* [Text block]
----

There is not a right thinking Christian man or woman who will disagree with the danger that exists, both for the church and society, from the attacks on the biblical definition of marriage and the sanctity of life. Dr. Mohler goes on to include the freedom of religion, which is something I place in a separate category. What Dr. Mohler does not address in a satisfactory manner is that these moral issues proceed from a right understanding of God. Not God in a pluralistic sense, but God as revealed through the bible, and contained in the message of the gospel. Christians do not believe in marriage being between one man and one woman, or the sanctity of human life, because other religions share an ancient Christian faith that has long since dissolved the theological bonds that joined us. Christians affirm these truths because scripture teaches them. In fact, scripture _requires _that we believe them. 

Dr. Mohler attempts to intercept the criticism he expected to receive by adding his name to a document that includes Eastern Orthodox and Roman Catholic signatures. He writes:



> My beliefs concerning the Roman Catholic Church and the Orthodox churches have not changed. The Roman Catholic Church teaches doctrines that I find both unbiblical and abhorrent -- and these doctrines define nothing less than the Gospel of Jesus Christ. But The Manhattan Declaration does not attempt to establish common ground on these doctrines. We remain who we are, and we concede no doctrinal ground.



I applaud Dr. Mohler's statement. I believe that he does, indeed, appreciate the theological differences between Roman Catholics, Orthodox and biblical Christianity. But the problem is that the Manhattan Declaration considers all members of these different groups to be equally Christian. I quote the Manhattan Declaration:



> We, as Orthodox, Catholic, and Evangelical Christians, have gathered, beginning in New York on September 28, 2009, to make the following declaration, which we sign as individuals, not on behalf of our organizations, but speaking to and from our communities.

----

* [Information provided]
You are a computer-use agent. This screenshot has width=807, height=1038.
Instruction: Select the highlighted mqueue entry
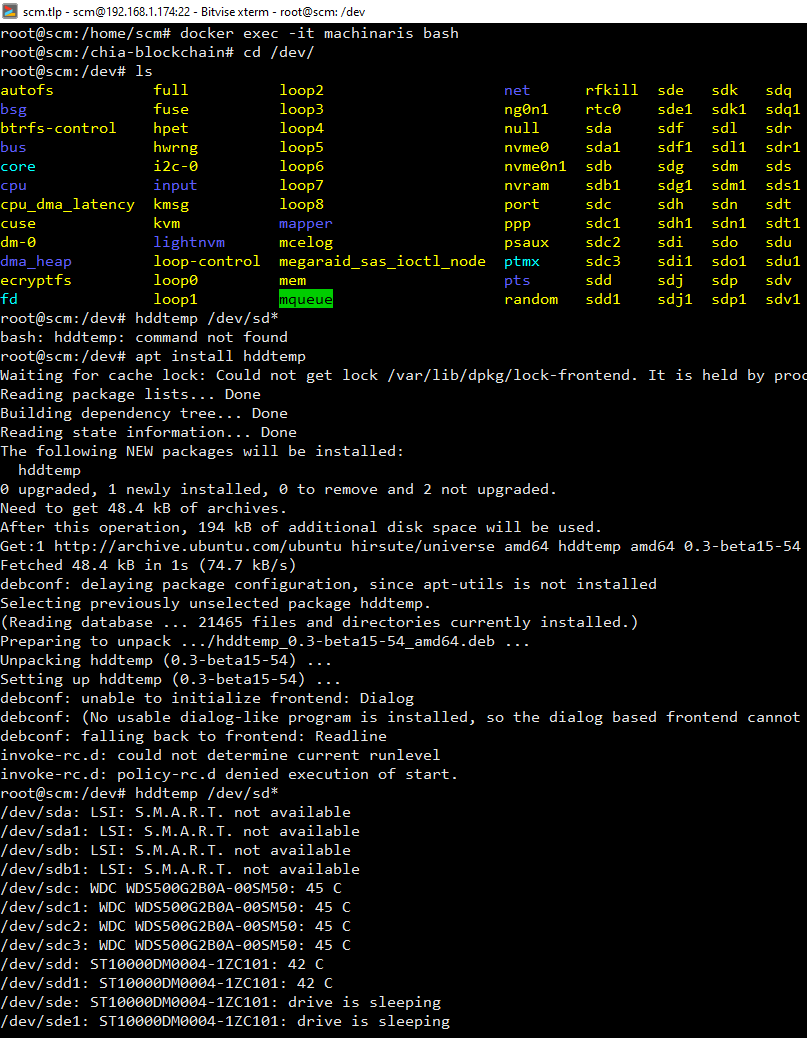pyautogui.click(x=305, y=299)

----

* [Work instructions]
1. In the Manhattan Declaration commentary, where and on what date did the signers begin gathering?
2. Do these statements agree with the Manhattan Declaration commentary? Answer yes or no for each, quoting the deciding words. (a) Dr. Mohler says his beliefs about the Roman Catholic Church have changed. (b) The signers put their names to the Manhattan Declaration as individuals. (c) The writer places freedom of religion in the same category as marriage and the sanctity of life.
3. How would the Manhattan Declaration commentary carry on after its last quoted passage? Write that continuation.
None of the data is needed here.

* [The replies]
1. In New York, on September 28, 2009.

2.
(a) No: "My beliefs concerning the Roman Catholic Church and the Orthodox churches have not changed."
(b) Yes: "which we sign as individuals, not on behalf of our organizations"
(c) No: "which is something I place in a separate category"

3.
I agree with R.C. Sproul, who wrote:



> The Roman Catholic Church has a long history of using studied ambiguity in order to win over opponents. Let me be unambiguous: Without a clear understanding of sola fide and the doctrine of the imputation of Christ’s righteousness, you do not have the gospel or gospel unity (1 Cor. 1:17; 2 Cor. 5:21). The ECT initiative repeatedly avowed that the signatories had a unity of faith in the gospel. This included Roman Catholic signers who affirm the canons and decrees of the sixteenth-century Council of Trent, which anathematizes sola fide. I believe there are true and sincere Christians within the Roman Catholic and the Orthodox churches. But these people are Christians in spite of their church’s official doctrinal positions.



The Roman Catholic Church still affirms the anathemas of the Council of Trent. It still denies sola fide, sola gratia, and sola scriptura. It dismisses justification by faith in Christ alone. Yet, the Manhattan Declaration uses the word "Christian" in referring to Roman Catholicism. So, while we would agree with Rome on the importance of these great moral issues, we depart on the basis of authority for our common stand.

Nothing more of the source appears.